RHYOLITE RISING: TEXTURAL EVIDENCE OF HIGH-SILICA MAGMA DYNAMICS RECORDED IN DIKES AT SUMMER COON VOLCANO, CO

Rhyolitic eruptions are some of the most explosive on Earth, but because they are relatively rare on human timescales only two have been observed using modern geophysical techniques (Chaitén in 2008 and Cordón Caulle in 2011). The most recent eruptions at South Sister and Medicine Lake volcanoes in the US Cascades Range were all predominantly rhyolitic, dike-fed eruptions occurring several kilometers away from the main volcanic edifice. Understanding how rhyolitic magmas are transported and how the plumbing system evolves during these eruptions is key to forecasting future vent locations and understanding silicic eruption dynamics, such as effusive-explosive transitions. Field observations of exposed rhyolite dikes provide insight into the dynamics of rhyolite transport and the development of conduits that feed high-silica eruptions.

At the Oligocene-aged Summer Coon stratovolcano, located on the eastern edge of the San Juan volcanic field in Colorado, at least 3 rhyolitic dikes are well exposed within the eroded edifice, with at least one inferred to have fed a flank eruption.

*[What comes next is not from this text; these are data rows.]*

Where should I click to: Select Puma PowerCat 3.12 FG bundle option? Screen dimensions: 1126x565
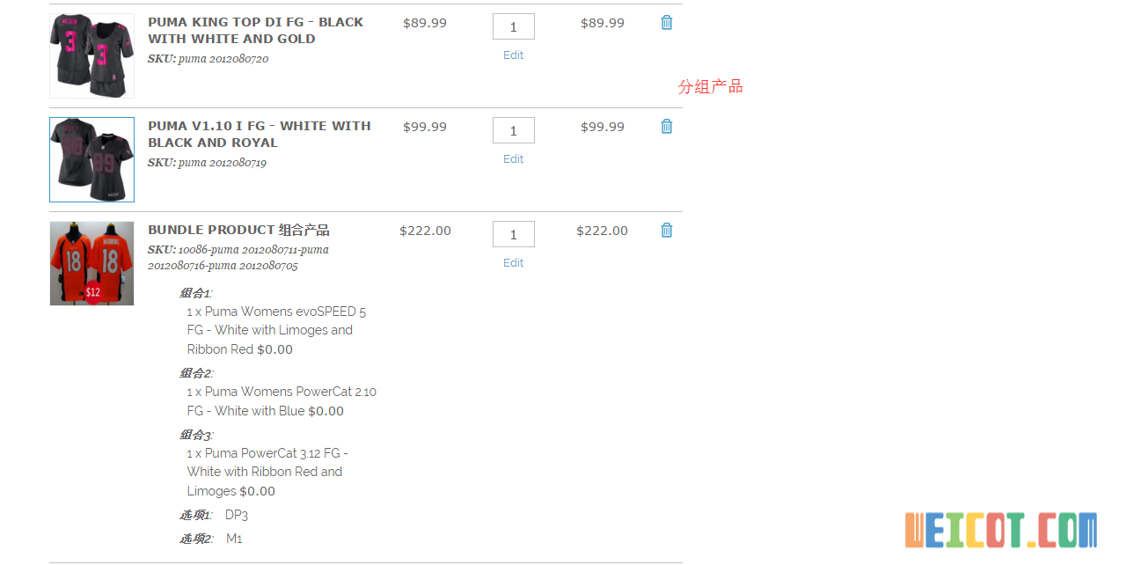267,472
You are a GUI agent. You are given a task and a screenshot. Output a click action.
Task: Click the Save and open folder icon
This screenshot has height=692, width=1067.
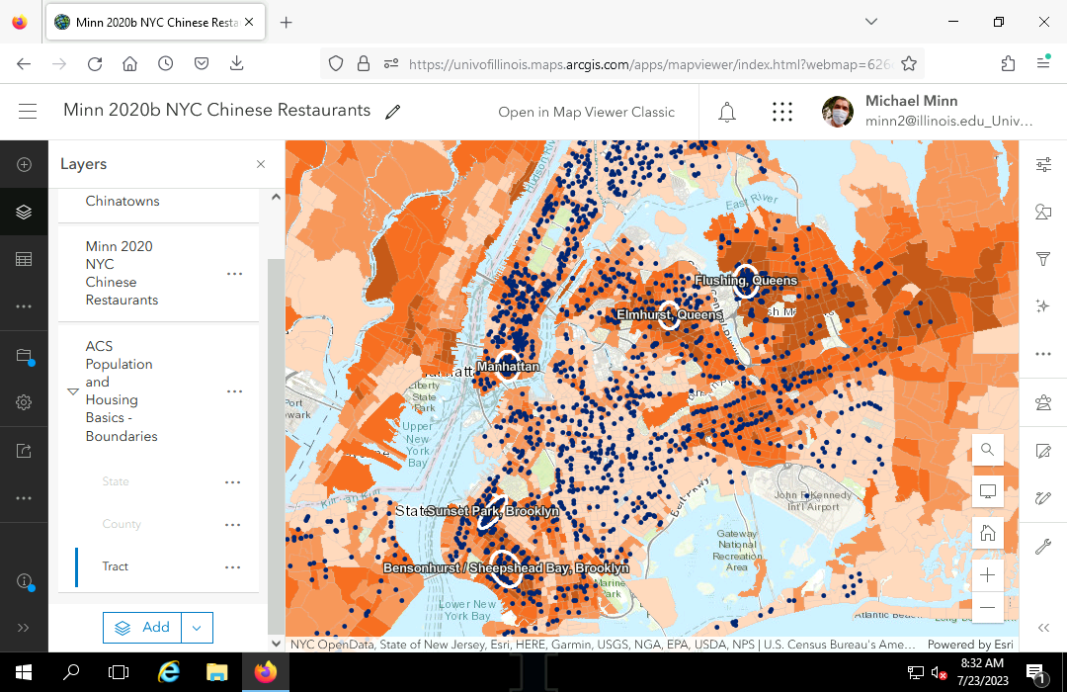click(24, 356)
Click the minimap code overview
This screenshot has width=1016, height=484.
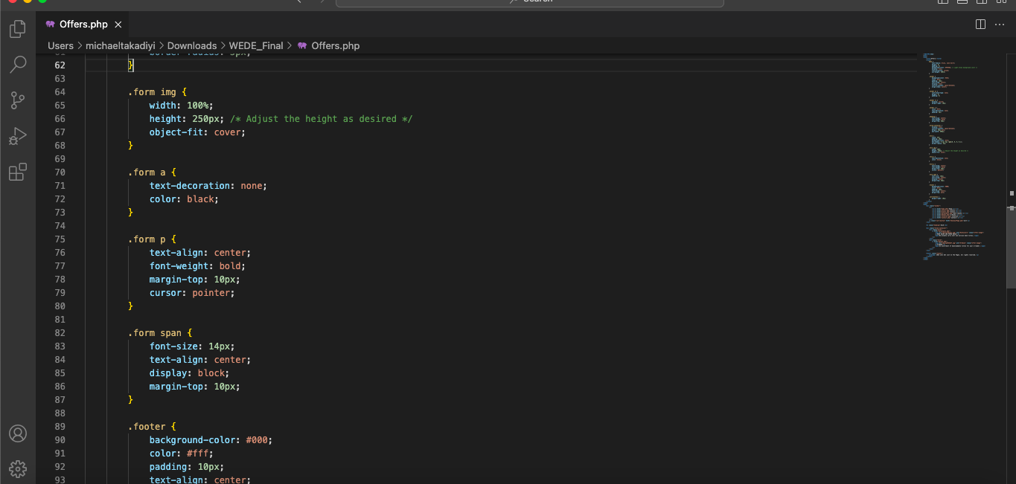955,156
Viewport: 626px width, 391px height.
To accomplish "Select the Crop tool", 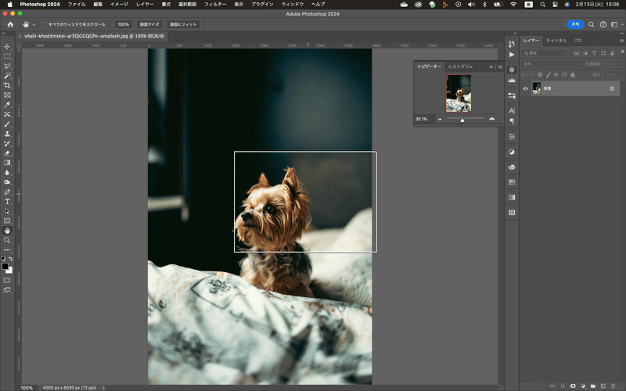I will [7, 85].
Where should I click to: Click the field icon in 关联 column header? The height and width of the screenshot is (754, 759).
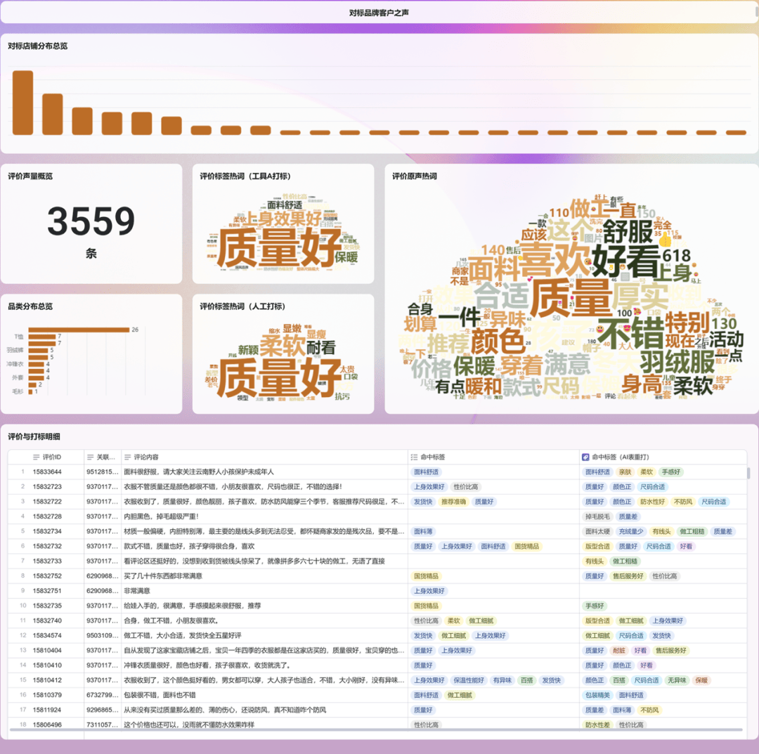click(91, 457)
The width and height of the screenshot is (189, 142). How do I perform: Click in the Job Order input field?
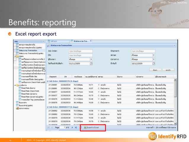pyautogui.click(x=81, y=51)

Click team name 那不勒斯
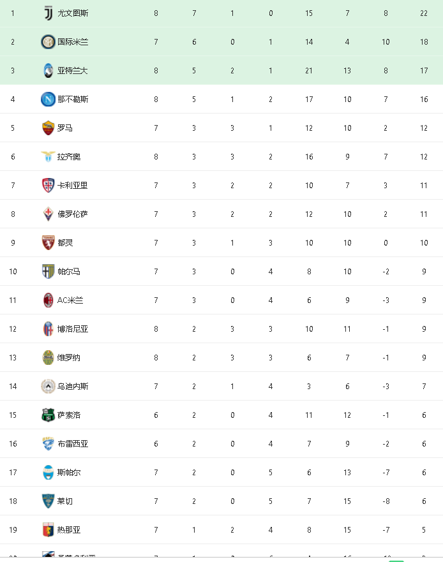[73, 100]
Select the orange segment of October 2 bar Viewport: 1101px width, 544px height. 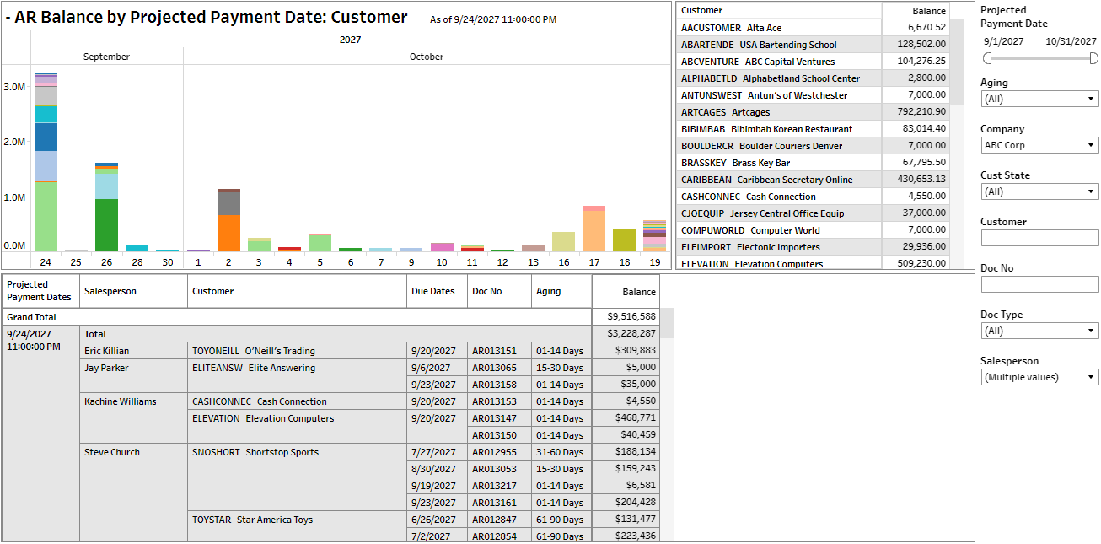228,233
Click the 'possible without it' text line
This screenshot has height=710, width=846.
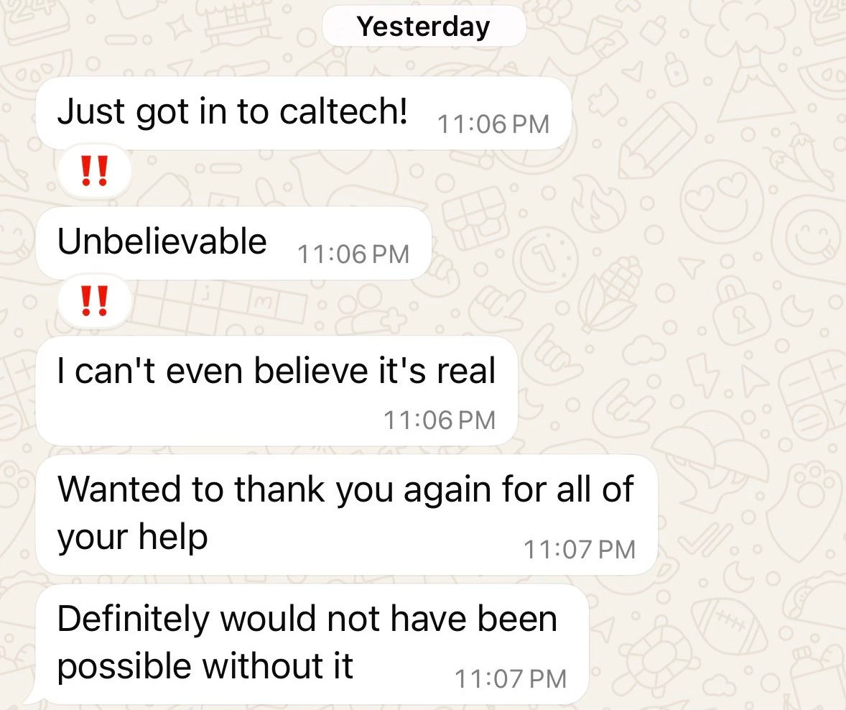205,665
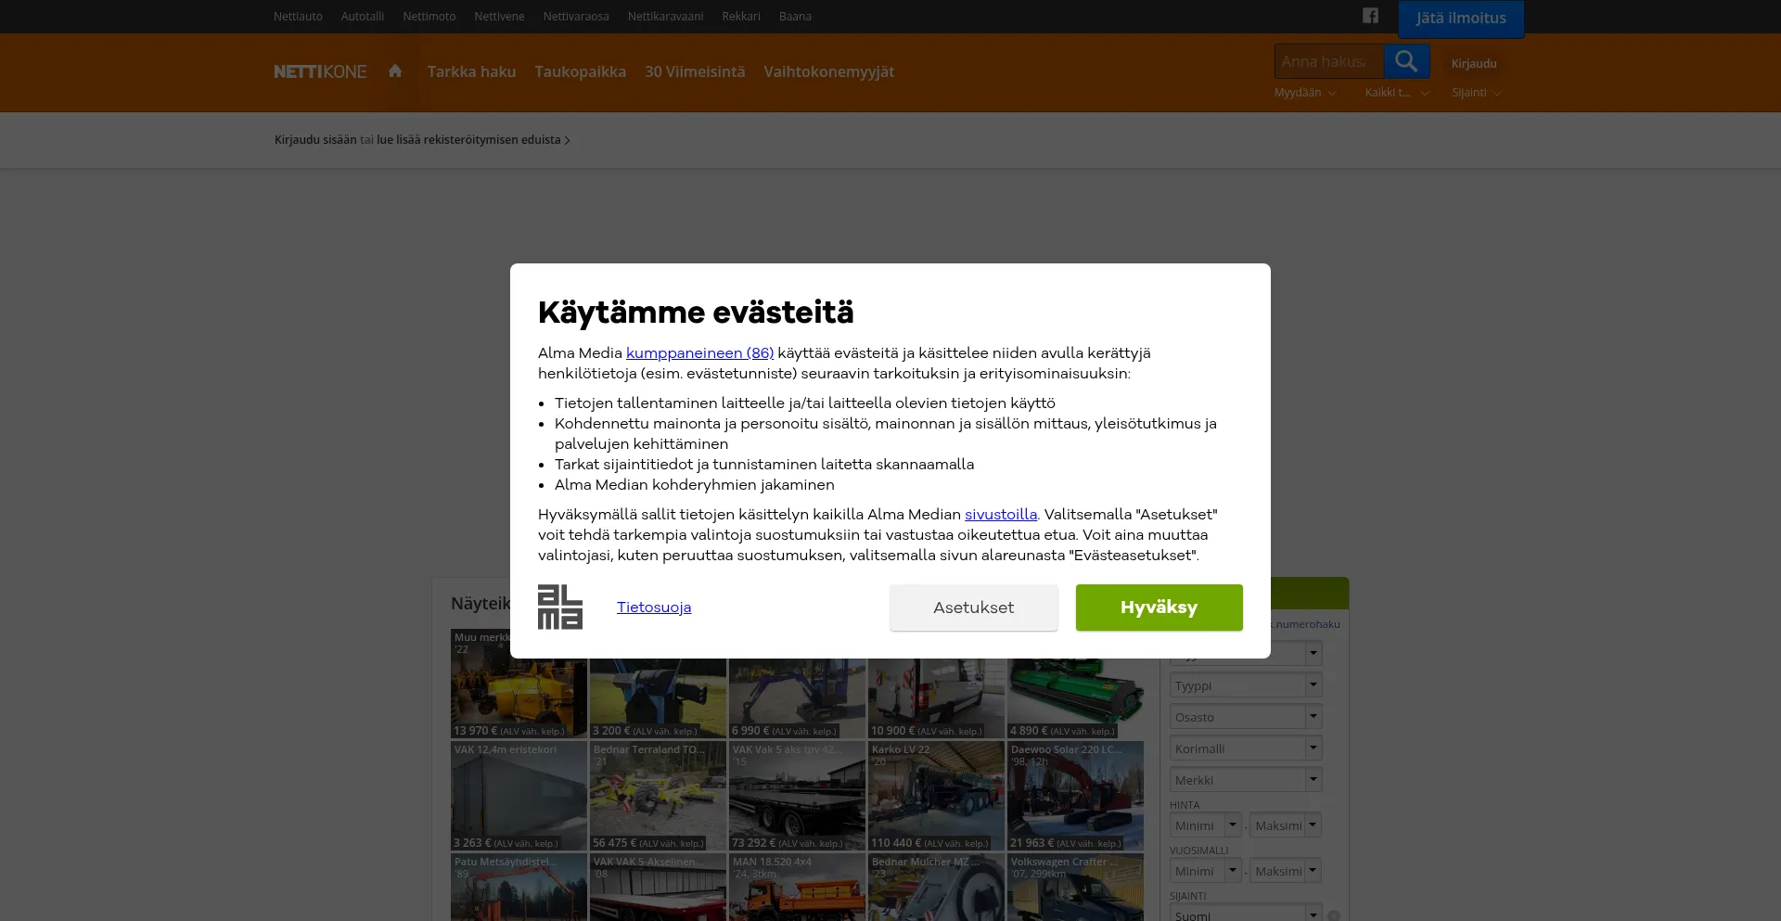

They are oriented radially about a central intrusive complex, with widths ranging from 5 to greater than 25 m and lengths ranging from 2.5-4 km. The dikes exhibit an array of textures related to shear during magma flow, such as meso- and microscopic flow-banding, elongation lineations, and ductilely stretched obsidian clasts at brecciated margins. Sharp spatial transitions in these textures and the degree of vitrification appear to differentiate episodes of rhyolite emplacement and cooling. We investigate how flow fabrics change between the margin and the interior, which are interpreted to record the initial emplacement and the final phase of intrusion respectively. These dikes display sharp textural and glass boundaries in their interiors, implying complex, multi-stage cooling. We interpret these textures in the context of magma flow dynamics, with the goal of better understanding conduit processes during the transport and eruption of high-silica magmas.